What you have to do: Write out exactly the lines from the one with "Task: Click the Symbol Right label" through the last line of the data below, but not the pictures.

Supplied data:

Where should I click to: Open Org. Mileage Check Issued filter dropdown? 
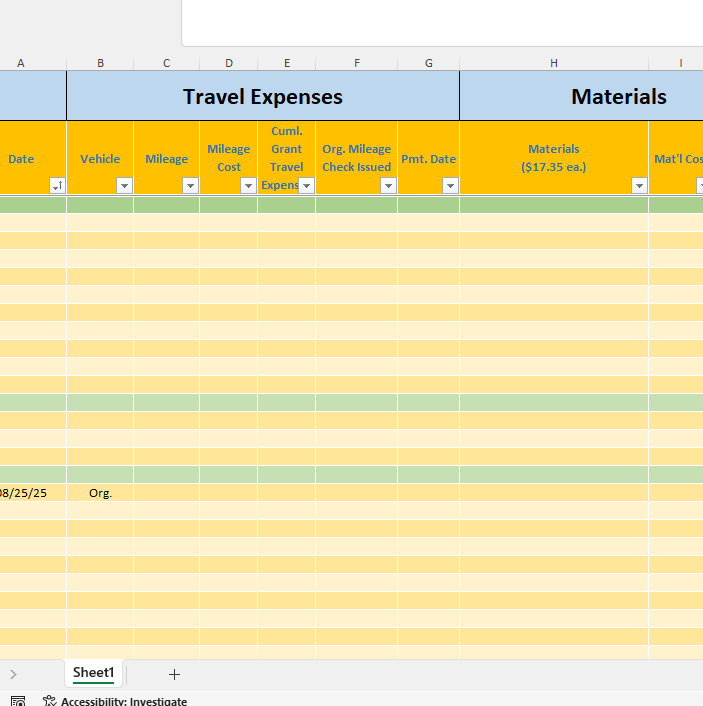[388, 186]
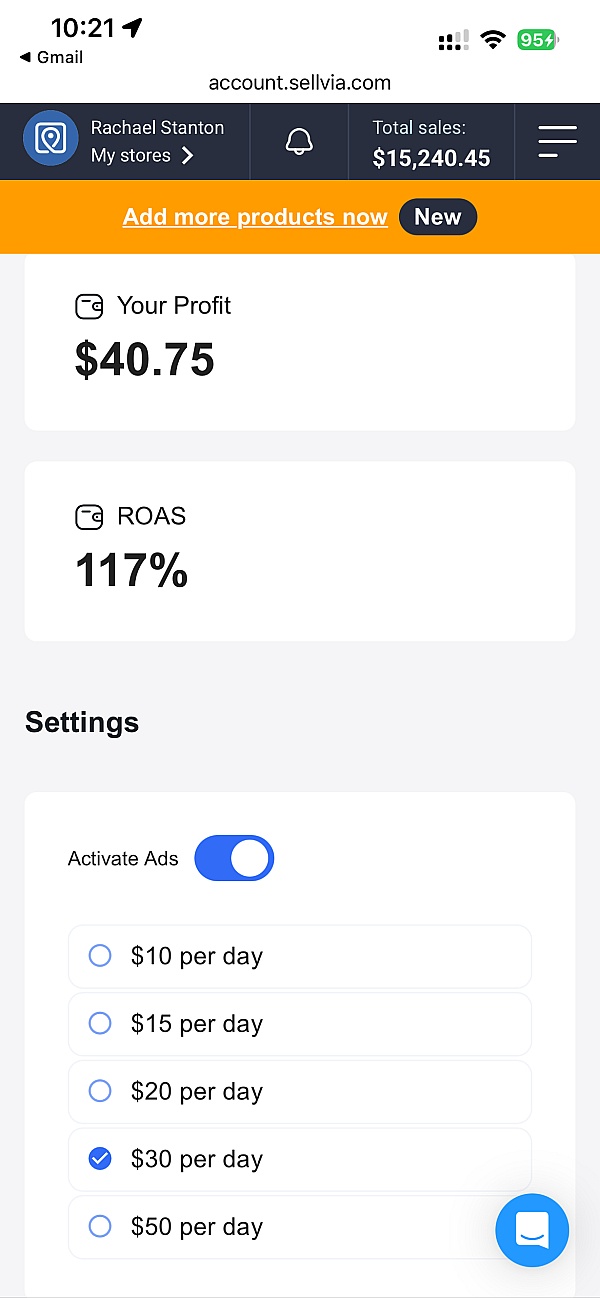Disable the Activate Ads switch
The height and width of the screenshot is (1298, 600).
click(x=234, y=858)
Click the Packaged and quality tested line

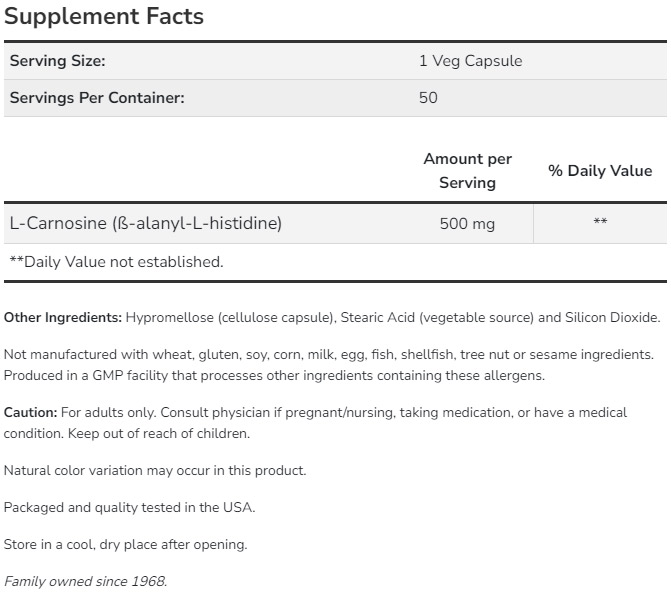pos(129,507)
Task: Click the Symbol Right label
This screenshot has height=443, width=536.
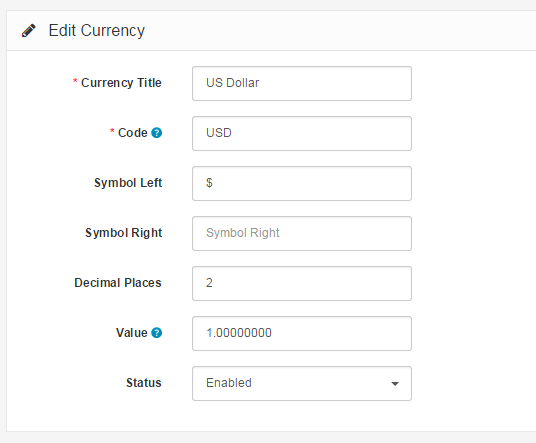Action: click(x=123, y=233)
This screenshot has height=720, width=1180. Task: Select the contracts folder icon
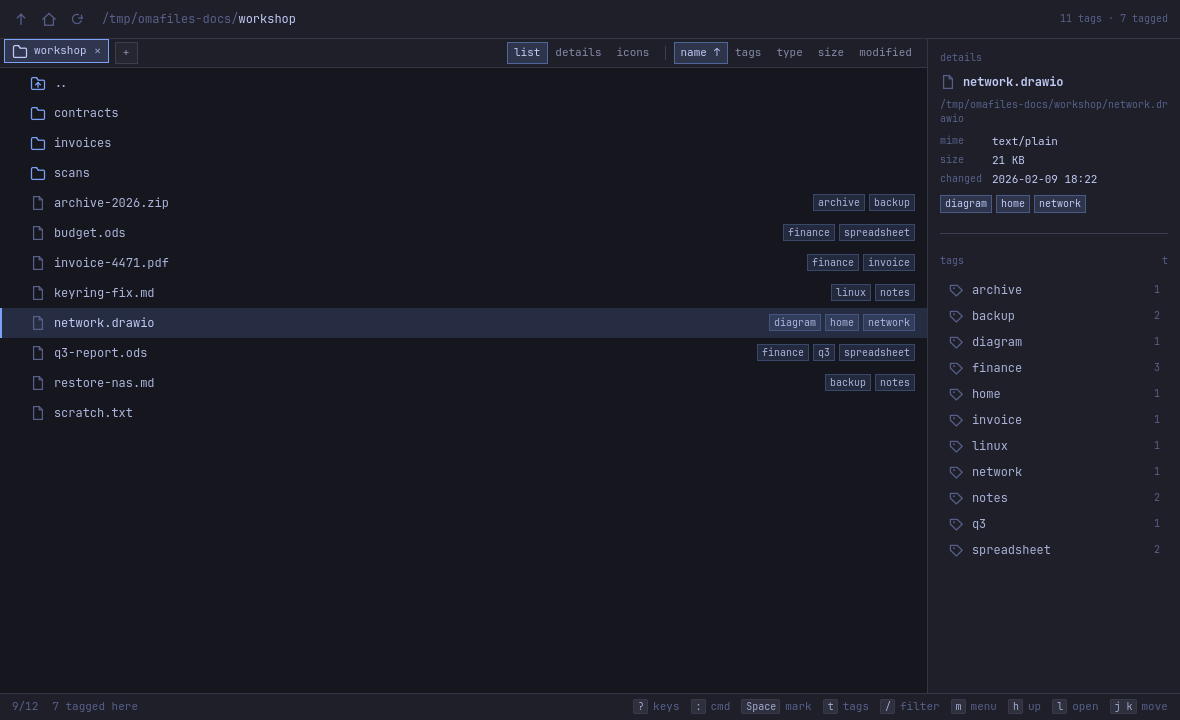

Solved problem:
Task: Click the Symbol Right label
This screenshot has height=443, width=536.
Action: click(x=123, y=233)
This screenshot has height=720, width=1180. Task: Select the contracts folder icon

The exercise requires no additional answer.